About half of all patients experience renal improvement immediately after TAVR in our study. For most patients, this does not have a clear effect on survival. However, in one specific subgroup, survival was markedly decreased if patients did not achieve renal improvement. These patients in quintile 5 of our propensity score, which represents the highest likelihood for RI, can be characterized as being mostly female, having poor initial renal function (high creatinine and low eGFR), significant comorbidities and more severe symptoms (higher NYHA class, higher STS score, higher initial NT-proBNP), and having shorter overall-survival time. RI in this subgroup increases survival to that of patients in lower propensity score strata (i.e. with better initial prognosis).
Propensity score methods are common approaches to minimize the effects of confounding when estimating the effects of a potential risk factor in an observational study. We used stratification on the propensity score such that five equally sized groups were analyzed conceptually both as a meta-analysis and for each stratum individually. It was demonstrated that stratifying on the quintiles of a continuous confounding variable eliminates approximately 90% of the bias due to that variable [15]. The factors used in this score were clinical and laboratory parameters for the assessment of cardiac and renal function as well as relevant cardiovascular comorbidities and established risk-scores.
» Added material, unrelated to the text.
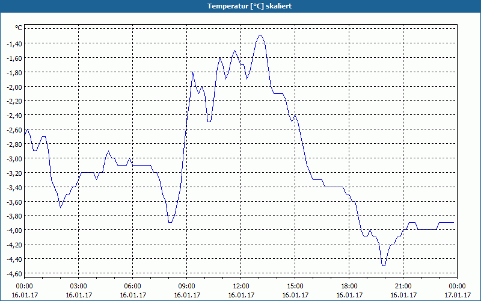
Task: Click the flat curve end near -3,90
Action: 446,222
There are several possible explanations why patients in propensity score stratum 5 benefitted most from RI despite the higher morbidity compared to patients in lower propensity score strata. One aspect might be that these patients had the most severe pre-existing chronic kidney disease and thus improvement had the highest impact in this group. Another factor could be that improved hemodynamics after TAVR leads to a better kidney perfusion and thus addresses an underlying functional deficit that is potentially reversible as opposed to a more structural kidney damage. Interestingly, the BMI was higher and the rates of dyslipidemia and diabetes mellitus were significantly lower in the propensity score stratum 5. These factors by themselves are well established risk-factors for the development of a structural chronic kidney disease (e.g., diabetic nephropathy) which would not respond as well to improved hemodynamics as a functional impairment alone. It is well established that chronic kidney disease is linked to an exponentially increased absolute risk for mortality with decreasing renal function as shown in a meta-analysis from 2006 [19].
Another hypothesis could be that not all patients benefit from TAVR in terms of improved hemodynamics. Voigtländer et al. [18] showed an improvement of cardiac output in patients with an increase in eGFR after TAVR, but not in patients with a decline in eGFR. In addition to that, an association between renal perfusion index and cardiac left ventricular systolic function has been previously shown [20].
Moreover, both renal and cardiac fibrosis are promoted in the setting of chronic cardiorenal syndrome via multiple pathways [21]; improvements in hemodynamics after TAVR could thus slow down the progression of a structural chronic kidney disease.
In propensity score strata 1–4, we also detected improved survival in patients without RI when comparing the data to stratum 5. This finding is not surprising. As described above, the propensity score for RI was calculated to create patient groups which are comparable regarding potential confounders. As a result of this propensity scoring, patients in higher strata not only have a better chance for RI, they also have higher rates of factors for adverse outcomes such as higher age, higher NYHA class and higher initial NT-proBNP. What is intriguing about this finding is that the decreased survival in patients was only seen in patients without RI. Patients with RI had similar, much higher survival regardless of the propensity score stratum. RI could thus define a lower risk subset of patients.
Of note, in highly symptomatic patients (belonging to NYHA class IV), renal improvement was associated with significantly improved survival. There are various possible explanations to this specific finding. In addition to the aspects discussed above, patients with higher stages of chronic heart failure are dependent on their heart failure medication to improve morbidity and mortality. Recent studies have shown that lower eGFR was associated with higher rates of adverse reactions of heart failure medication that lead to drug discontinuation [22]. The improved survival in patients with NYHA class IV and RI could thus at least in parts be explained by higher rates of drug adherence. Further studies will be needed to address this finding.